'''

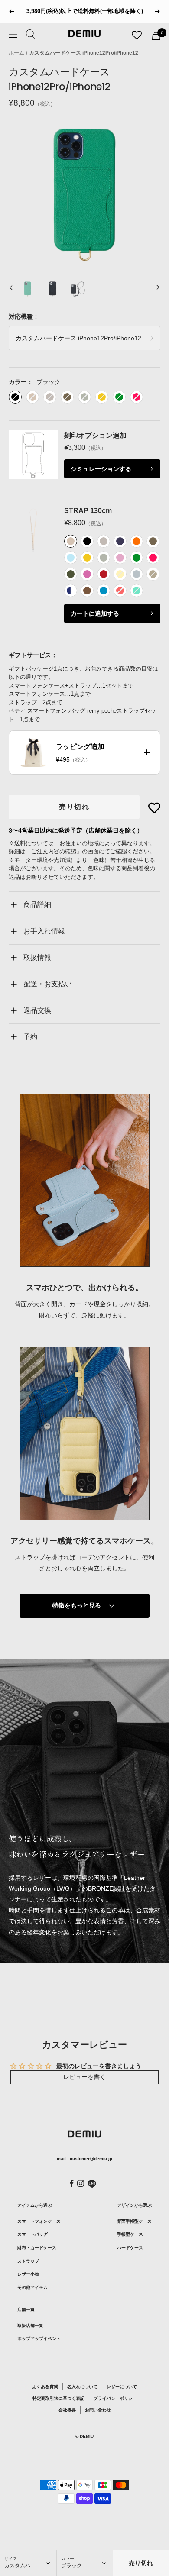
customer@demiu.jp (91, 2158)
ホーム (16, 53)
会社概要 (67, 2410)
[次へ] (157, 289)
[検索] (30, 35)
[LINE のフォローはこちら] (92, 2184)
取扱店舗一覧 (30, 2325)
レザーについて (122, 2386)
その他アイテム (32, 2287)
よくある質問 (45, 2386)
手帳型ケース (130, 2234)
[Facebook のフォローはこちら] (72, 2183)
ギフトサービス (30, 655)
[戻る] (11, 289)
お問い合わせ (98, 2410)
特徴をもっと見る (76, 1605)
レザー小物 (28, 2274)
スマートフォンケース (39, 2221)
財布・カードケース (36, 2247)
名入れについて (82, 2386)
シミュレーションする (101, 468)
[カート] (156, 36)
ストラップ (28, 2261)
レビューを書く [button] (84, 2076)
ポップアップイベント (39, 2338)
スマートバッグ (32, 2234)
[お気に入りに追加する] (154, 808)
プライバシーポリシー (115, 2398)
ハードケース (130, 2247)
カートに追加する (95, 613)
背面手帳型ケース (134, 2221)
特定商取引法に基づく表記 (58, 2398)
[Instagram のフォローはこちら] (80, 2183)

'''

- _Task to complete_
For every line above that includes the string "のフォローはこちら", copy the line.

- _Answer space_
[LINE のフォローはこちら] (92, 2184)
[Facebook のフォローはこちら] (72, 2183)
[Instagram のフォローはこちら] (80, 2183)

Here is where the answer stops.